PVDF membranes are best for fluorescent Western blots. To ensure background fluorescence is not an issue, use low fluorescence PVDF membranes, like these ready-to-use PVDF membranes from Azure. They’re conveniently available in three pre-cut sizes for you to choose from.
Once the transfer is complete, do not write with ink or pencil on the membrane. The graphite and ink will bleed and autofluoresce. After the transfer, do not expose the membrane to any container that has ever been exposed to Coomassie stain. Only use clean, dedicated Western blot trays.
Tip 4: Take the guesswork out of blocking
Blocking fluorescent Westerns can be tricky.

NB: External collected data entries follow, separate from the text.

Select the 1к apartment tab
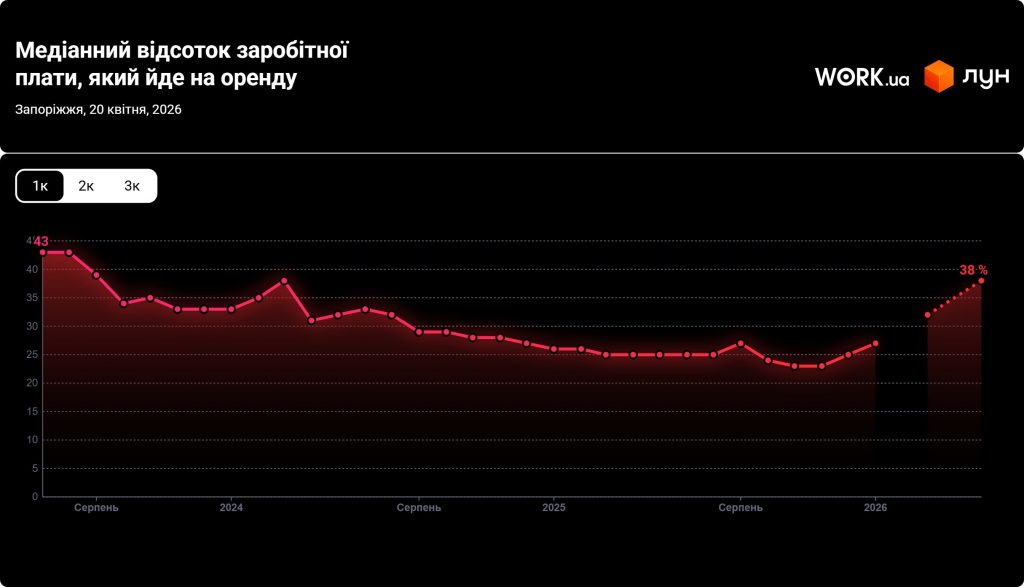Viewport: 1024px width, 587px height. click(40, 186)
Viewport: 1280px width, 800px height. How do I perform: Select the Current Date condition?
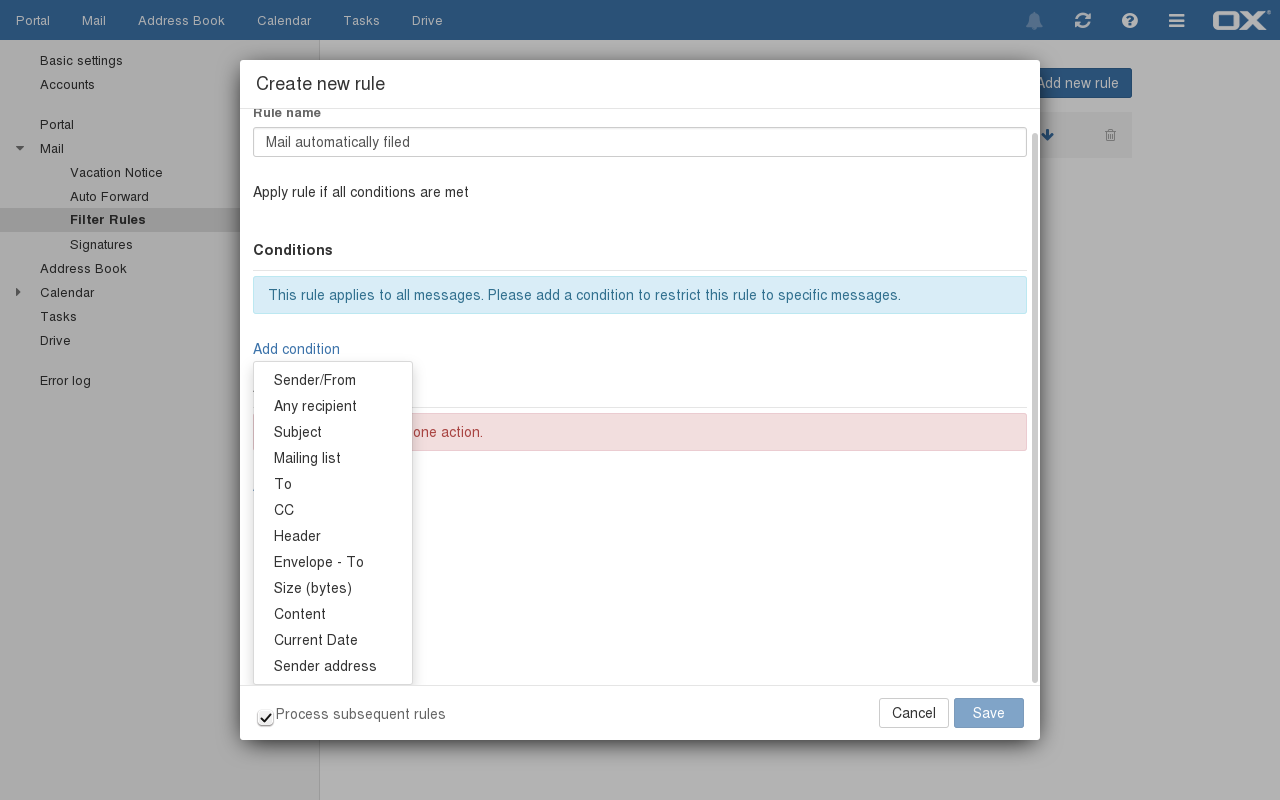coord(316,640)

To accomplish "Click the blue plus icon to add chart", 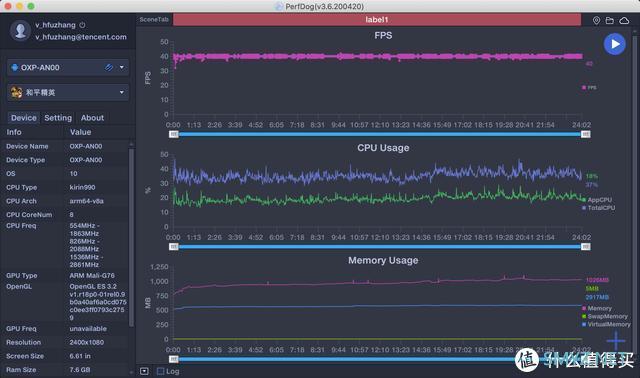I will [616, 340].
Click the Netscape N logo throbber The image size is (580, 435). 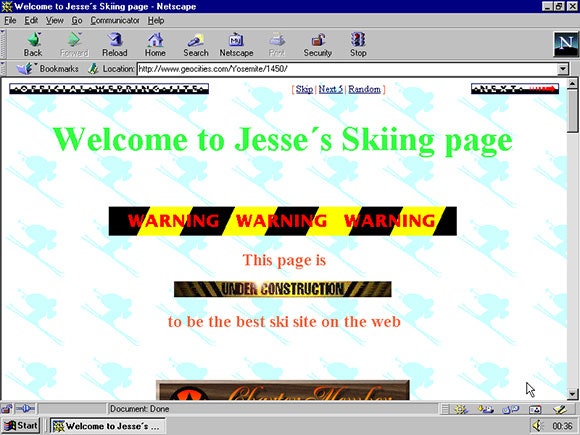(566, 44)
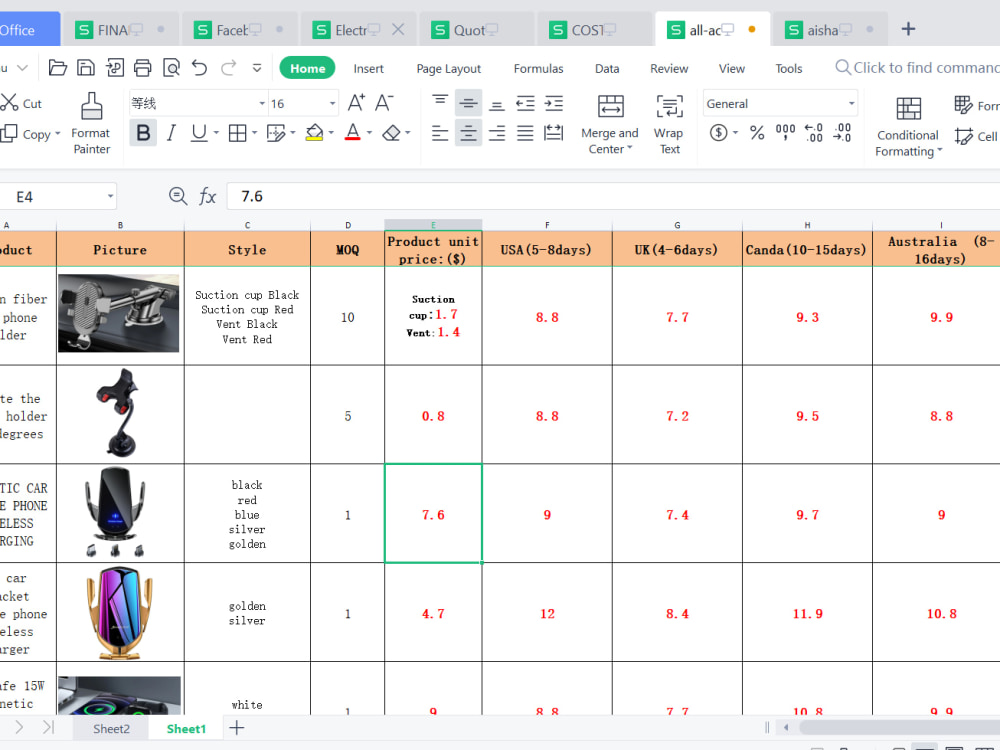Screen dimensions: 1000x750
Task: Click the Save document icon
Action: (x=85, y=68)
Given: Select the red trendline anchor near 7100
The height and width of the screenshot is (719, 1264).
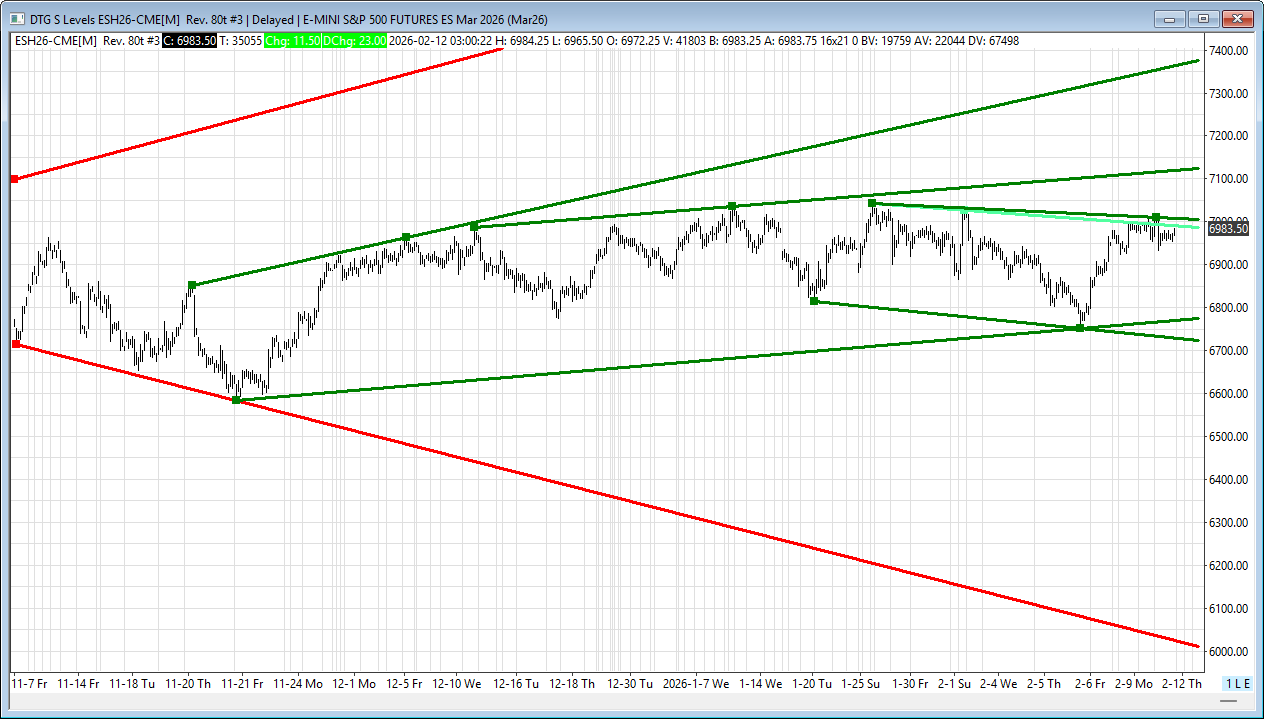Looking at the screenshot, I should [x=14, y=179].
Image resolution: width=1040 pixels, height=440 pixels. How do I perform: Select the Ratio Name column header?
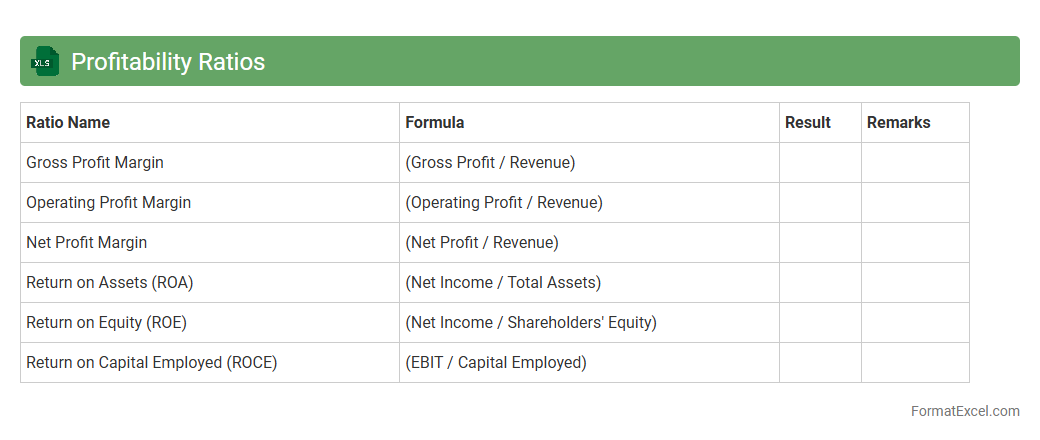point(68,123)
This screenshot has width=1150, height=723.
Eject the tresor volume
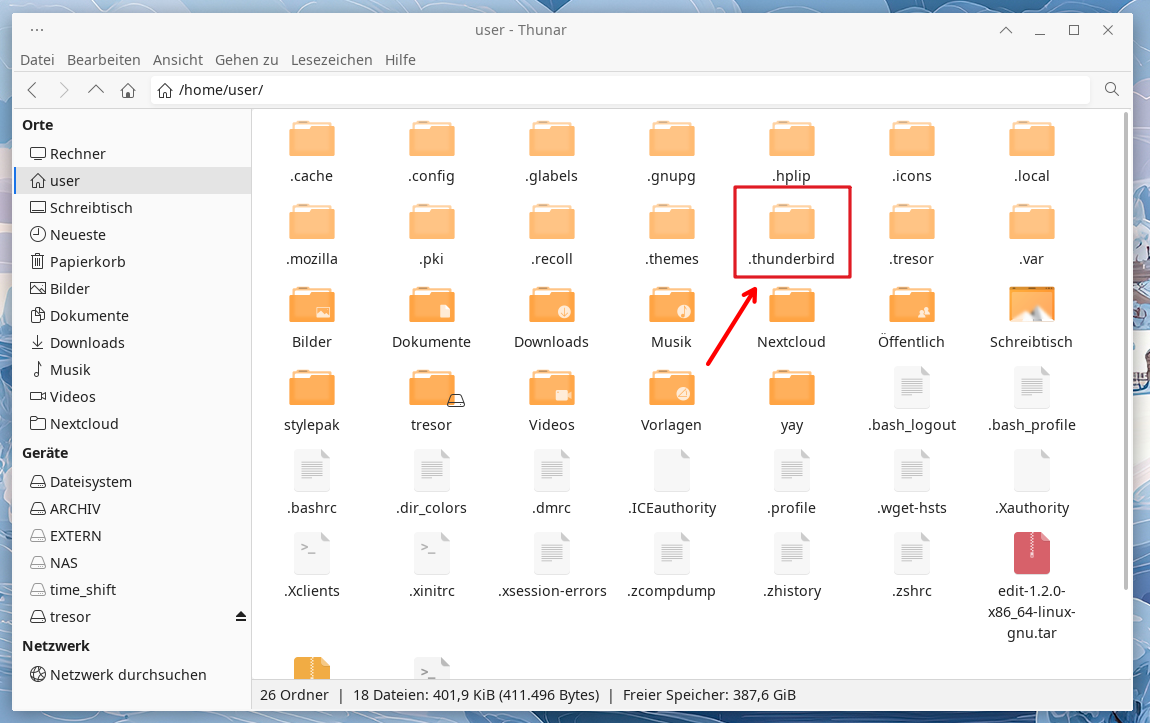click(x=240, y=617)
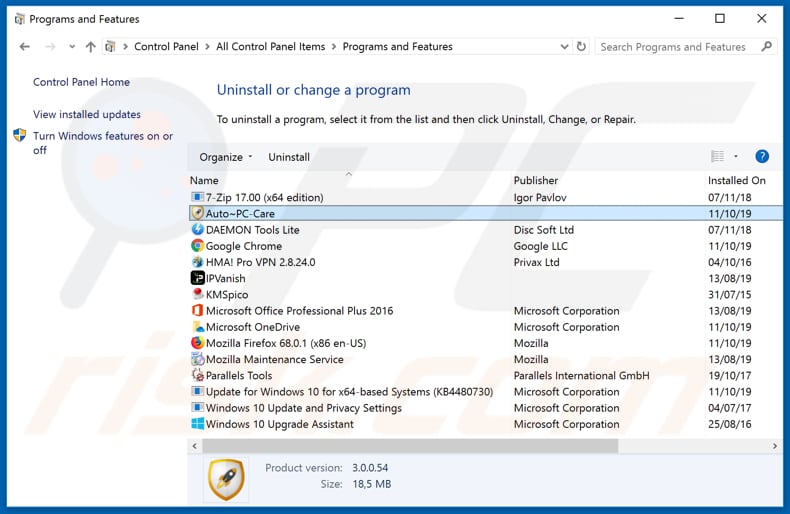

We highly recommend using Azure Fluorescent Blot Blocking Buffer, as it stabilizes fluorescent signals and comes ready to use. Initially, using a dedicated fluorescent blot blocking buffer, like this one from Azure Biosystems, makes the transition to fluorescence from chemiluminescence much simpler and easier. Once you have optimized other parts of your protocol, then you can test milk and other blocking buffers.
Tip 5: Skip Ponceau Staining
Ponceau stain can increase background fluorescence. Since our end goal is a beautiful fluorescent Western blot, avoid any reagents because using them could increase background fluorescence.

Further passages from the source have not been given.